BRIEF: Reproduce the following items line for line, with no changes.

SOURCE MATERIAL:
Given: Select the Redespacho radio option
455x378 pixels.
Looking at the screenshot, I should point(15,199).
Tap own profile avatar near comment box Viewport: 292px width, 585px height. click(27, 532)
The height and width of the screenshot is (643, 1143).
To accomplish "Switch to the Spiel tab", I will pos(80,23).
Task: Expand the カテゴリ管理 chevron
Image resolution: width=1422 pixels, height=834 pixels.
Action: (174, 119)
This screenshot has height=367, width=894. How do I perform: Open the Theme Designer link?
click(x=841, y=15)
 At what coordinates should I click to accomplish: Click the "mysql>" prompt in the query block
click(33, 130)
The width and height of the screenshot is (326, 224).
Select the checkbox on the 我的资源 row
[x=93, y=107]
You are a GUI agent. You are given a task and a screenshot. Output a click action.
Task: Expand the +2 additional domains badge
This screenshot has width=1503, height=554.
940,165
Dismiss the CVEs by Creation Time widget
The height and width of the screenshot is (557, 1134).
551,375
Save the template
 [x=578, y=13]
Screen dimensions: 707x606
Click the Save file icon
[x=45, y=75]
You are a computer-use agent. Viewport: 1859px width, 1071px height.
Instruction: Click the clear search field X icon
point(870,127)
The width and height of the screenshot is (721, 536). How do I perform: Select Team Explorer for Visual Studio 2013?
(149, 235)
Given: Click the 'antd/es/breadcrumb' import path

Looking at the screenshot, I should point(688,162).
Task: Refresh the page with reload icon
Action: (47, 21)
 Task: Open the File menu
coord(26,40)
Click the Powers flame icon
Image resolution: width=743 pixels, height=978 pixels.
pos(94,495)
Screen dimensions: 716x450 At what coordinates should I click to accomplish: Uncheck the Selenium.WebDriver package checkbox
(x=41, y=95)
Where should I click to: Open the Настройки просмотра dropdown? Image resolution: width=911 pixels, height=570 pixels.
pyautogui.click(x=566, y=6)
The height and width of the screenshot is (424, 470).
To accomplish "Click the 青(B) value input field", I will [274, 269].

SOLUTION:
Given: Select the Redespacho radio option
455x378 pixels.
Looking at the screenshot, I should point(15,199).
Tap own profile avatar near comment box Viewport: 292px width, 585px height. click(27, 532)
The height and width of the screenshot is (643, 1143).
To accomplish "Switch to the Spiel tab", I will pos(80,23).
Task: Expand the カテゴリ管理 chevron
Image resolution: width=1422 pixels, height=834 pixels.
Action: (174, 119)
This screenshot has height=367, width=894. How do I perform: Open the Theme Designer link?
click(x=841, y=15)
 At what coordinates should I click to accomplish: Click the "mysql>" prompt in the query block
click(33, 130)
The width and height of the screenshot is (326, 224).
Select the checkbox on the 我的资源 row
[x=93, y=107]
You are a GUI agent. You are given a task and a screenshot. Output a click action.
Task: Expand the +2 additional domains badge
This screenshot has width=1503, height=554.
940,165
Dismiss the CVEs by Creation Time widget
The height and width of the screenshot is (557, 1134).
551,375
Save the template
 [x=578, y=13]
Screen dimensions: 707x606
Click the Save file icon
[x=45, y=75]
You are a computer-use agent. Viewport: 1859px width, 1071px height.
Instruction: Click the clear search field X icon
point(870,127)
The width and height of the screenshot is (721, 536). How do I perform: Select Team Explorer for Visual Studio 2013?
(149, 235)
Given: Click the 'antd/es/breadcrumb' import path

Looking at the screenshot, I should point(688,162).
Task: Refresh the page with reload icon
Action: (47, 21)
 Task: Open the File menu
coord(26,40)
Click the Powers flame icon
Image resolution: width=743 pixels, height=978 pixels.
pos(94,495)
Screen dimensions: 716x450 At what coordinates should I click to accomplish: Uncheck the Selenium.WebDriver package checkbox
(x=41, y=95)
Where should I click to: Open the Настройки просмотра dropdown? Image resolution: width=911 pixels, height=570 pixels.
pyautogui.click(x=566, y=6)
The height and width of the screenshot is (424, 470).
To accomplish "Click the 青(B) value input field", I will [274, 269].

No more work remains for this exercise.